There has been much talk about Tom Brady and Peyton Manning’s handicaps in the lead-up to Sunday’s big match. Brady is currently playing to an 8.1, according to his official number in the GHIN handicap system, while his golden-armed counterpart is a few ticks better, at 6.4.
Mickelson keeps an official handicap index out of Whisper Rock GC in Scottsdale, Ariz. His last 20 posted rounds, all in competition and entered between August 2019 and March 2020, result in a gaudy index of +6.0.
Tiger Woods handicap requires more heavy lifting. Woods doesn’t keep an official ‘cap, at least not in the USGA’s GHIN system, so we leaned on two of the USGA’s handicapping whizzes, Steve Edmondson and Lee Rainwater, to compute the number for us.
Under the new World Handicap System, an index is calculated via the eight best scores from a golfer’s most recent 20 rounds. So, we grabbed Woods’ scores from his last 20 competitive rounds on the PGA Tour, paired it with the course and slope ratings from the championship tees at each of those venues, and sent the data to Edmondson and Rainwater.
Two days later: voila!
Tiger Woods’ handicap index, for the purposes
of this exercise, is +7.1, or more than a full stroke better than Mickelson’s.
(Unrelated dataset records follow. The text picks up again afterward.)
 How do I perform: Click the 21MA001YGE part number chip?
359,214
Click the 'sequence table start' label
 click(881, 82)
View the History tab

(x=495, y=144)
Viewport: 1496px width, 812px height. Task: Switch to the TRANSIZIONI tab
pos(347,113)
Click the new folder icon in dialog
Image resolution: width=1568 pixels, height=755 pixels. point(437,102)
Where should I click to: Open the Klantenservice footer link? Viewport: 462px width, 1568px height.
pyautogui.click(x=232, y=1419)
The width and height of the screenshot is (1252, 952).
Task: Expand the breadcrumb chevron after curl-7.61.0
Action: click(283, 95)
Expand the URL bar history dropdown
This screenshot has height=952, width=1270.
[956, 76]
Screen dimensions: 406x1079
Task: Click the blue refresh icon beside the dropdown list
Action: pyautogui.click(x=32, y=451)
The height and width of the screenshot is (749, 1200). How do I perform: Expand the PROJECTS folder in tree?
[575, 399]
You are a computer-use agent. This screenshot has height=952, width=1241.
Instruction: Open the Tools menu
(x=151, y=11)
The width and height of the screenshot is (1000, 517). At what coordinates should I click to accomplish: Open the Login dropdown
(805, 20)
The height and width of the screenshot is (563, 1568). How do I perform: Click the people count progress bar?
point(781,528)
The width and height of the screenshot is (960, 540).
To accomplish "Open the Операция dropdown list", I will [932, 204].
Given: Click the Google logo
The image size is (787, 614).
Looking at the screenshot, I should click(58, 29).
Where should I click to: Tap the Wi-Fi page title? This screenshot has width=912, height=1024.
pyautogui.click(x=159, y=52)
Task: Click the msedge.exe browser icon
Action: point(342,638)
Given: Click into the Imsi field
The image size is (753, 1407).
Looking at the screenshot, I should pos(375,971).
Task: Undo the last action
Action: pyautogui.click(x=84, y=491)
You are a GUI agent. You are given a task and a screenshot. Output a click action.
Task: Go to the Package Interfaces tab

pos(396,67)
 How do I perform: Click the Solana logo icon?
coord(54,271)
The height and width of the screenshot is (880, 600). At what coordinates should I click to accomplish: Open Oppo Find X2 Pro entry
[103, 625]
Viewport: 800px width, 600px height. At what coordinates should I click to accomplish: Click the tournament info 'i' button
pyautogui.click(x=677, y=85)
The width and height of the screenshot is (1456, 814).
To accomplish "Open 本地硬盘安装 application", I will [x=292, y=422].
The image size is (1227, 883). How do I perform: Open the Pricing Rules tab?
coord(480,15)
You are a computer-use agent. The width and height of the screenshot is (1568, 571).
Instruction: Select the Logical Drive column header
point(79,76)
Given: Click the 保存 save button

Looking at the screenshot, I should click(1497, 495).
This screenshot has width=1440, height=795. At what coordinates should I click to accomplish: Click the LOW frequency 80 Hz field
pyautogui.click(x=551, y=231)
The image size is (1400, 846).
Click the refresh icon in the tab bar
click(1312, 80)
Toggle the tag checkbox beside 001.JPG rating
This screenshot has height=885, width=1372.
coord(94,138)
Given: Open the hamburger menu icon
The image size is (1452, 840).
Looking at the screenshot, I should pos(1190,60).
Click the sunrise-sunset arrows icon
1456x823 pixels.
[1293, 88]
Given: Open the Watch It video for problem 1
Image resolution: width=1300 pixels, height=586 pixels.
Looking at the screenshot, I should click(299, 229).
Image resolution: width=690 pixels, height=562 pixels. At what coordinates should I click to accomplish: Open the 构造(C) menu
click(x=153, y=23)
That means if you play to an index of 14 — the average among male U.S. golfers — and you played a match against Woods, the 15-time major winner would have to give you a whopping 21 strokes. (At this weekend’s Medalist match, Brady and Manning, who are playing with Mickelson and Woods, respectively, will get only three shots a piece in the front-nine team best-ball format, before the match shifts to a no-strokes-allotted alternate-shot on the back nine.)